Die österreichische Notarztausbildung im 21. Jahrhundert – Quo vadis?

Mit 1. Juli 1989 wurde im Zuge der  Änderung des damals gültigen Ärztegesetzes 1984  (Art. I Z 17 BGBl. 314/94) mit dem § 15a, für Ärzte/Ärztinnen, die im organisierten Notarztdienst tätig werden wollten, eine verpflichtende Fortbildung eingeführt . Gleichzeitig wurde damit die Bezeichnung Notarzt/Notärztin im österreichischen Medizinrecht etabliert. Seit der Einführung der notärztlichen Fortbildung  vor nunmehr  24 Jahren haben sich das Wissen und die praktischen Anforderungen im Bereich der Notfallmedizin  vervielfacht, ohne dass der Umfang der Fortbildung entscheidend verändert wurde (damals ‚Gesamtausmaß‘  60 Stunden, heute ‚zumindest‘ 60 Stunden).

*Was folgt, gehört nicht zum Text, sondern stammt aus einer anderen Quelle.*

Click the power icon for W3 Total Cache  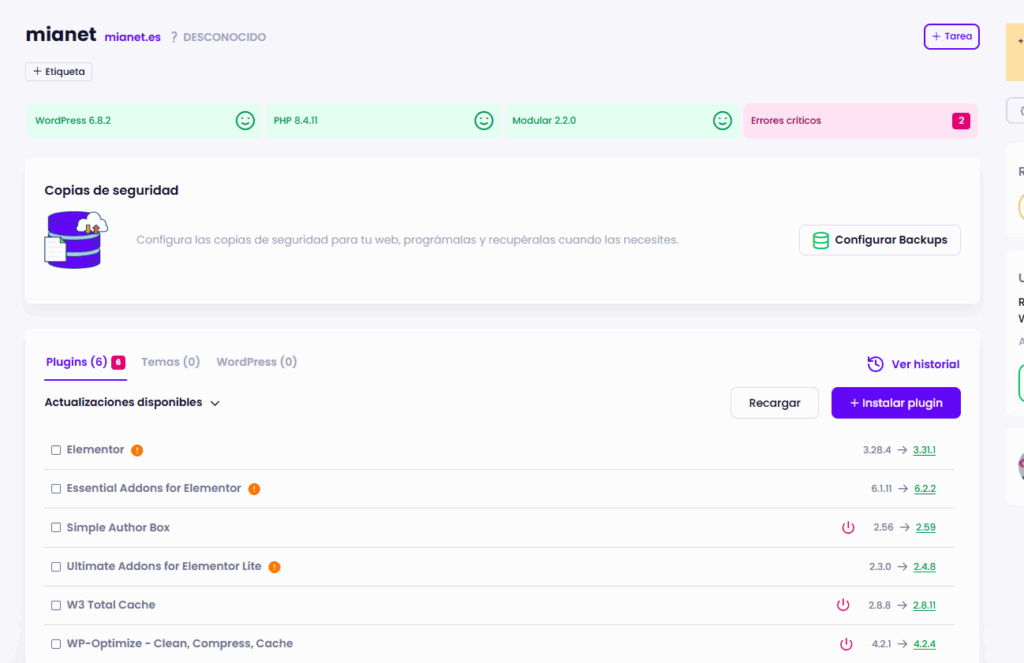tap(843, 605)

Vom ursprünglichen Anspruch der notärztlichen Fortbildung sowohl notfallmedizinisches Wissen und Können zu vermitteln, als auch eine legistische Grundlage für eine fächerübergreifende Tätigkeit zu begründen, ist im Lauf der Zeit nur letzterer Anspruch übrig geblieben. Wenn man bedenkt, dass allein die strukturierten Kursformate verschiedener Fachgesellschaften für Reanimation, Traumatologie, internistische Notfallmedizin  und Kindernotfälle zumindest acht volle Tage mit über 80 Ausbildungseinheiten umfassen, kann man erkennen, dass mit der derzeit geforderten Ausbildung über 60 Stunden das notwendige theoretische Wissen und vor allem praktische Können nicht einmal mehr im Ansatz vermittelt werden kann.

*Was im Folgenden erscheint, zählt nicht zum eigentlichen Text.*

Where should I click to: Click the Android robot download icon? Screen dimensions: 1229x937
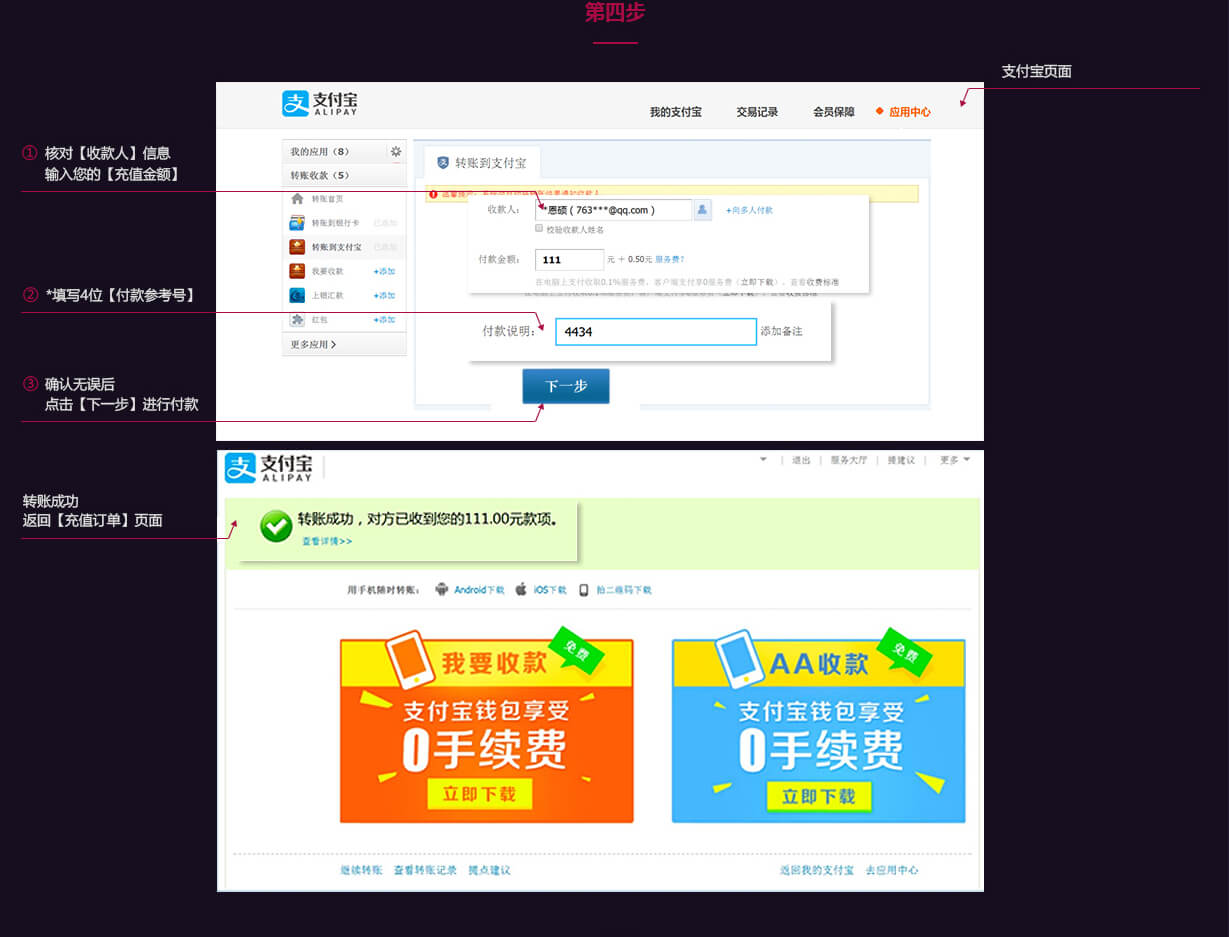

Es entsteht beispielsweise immer öfter die paradoxe Situation, dass  Notärzte/Notärztinnen tätig werden, die mit wenigen Theoriestunden Atemwegsmanagement und drei Intubationsversuchen an einem Übungsphantom einem Notfallsanitäter/Notfallsanitäterin mit entsprechender Notfallkompetenz gegenüber stehen, der/die 30 Theoriestunden und vor allem 80 verpflichtende Praktikumsstunden Atemwegsmanagement im OP mit bis zu 30 Intubationen am Menschen absolviert hat. Es ist daher verwunderlich, warum die verschiedenen Ansätze der einschlägigen Fachgesellschaften, die notärztliche Ausbildung im Bereich der notfallmedizinischen Praxis zu intensivieren und damit zu verbessern, von den politisch Verantwortlichen nicht aufgegriffen werden.

Die Regelmentierung der ärztlichen  Ausbildung sollte in erster Linie über das vermittelte Wissen und Können  die  ärztliche Qualität sichern. Diese Qualität erscheint jedoch mit dem derzeit geforderten Aus- und Fortbildungsumfang in der präklinischen Notfallmedizin nicht mehr uneingeschränkt haltbar. Doch können Fehler in der Notfallmedizin unwiederbringliche, mit viel Leid verbundene, Folgeschäden für den/die Einzelne/n verursachen ohne hier auf die möglichen volkswirtschaftlichen Folgen derartiger Schäden eingehen zu wollen. Einer Diskussion beim 1. öGERN-Symposium kann gespannt entgegengesehen werden!

 

Beitrag von Dr. Klaus Hellwagner, PLL.M.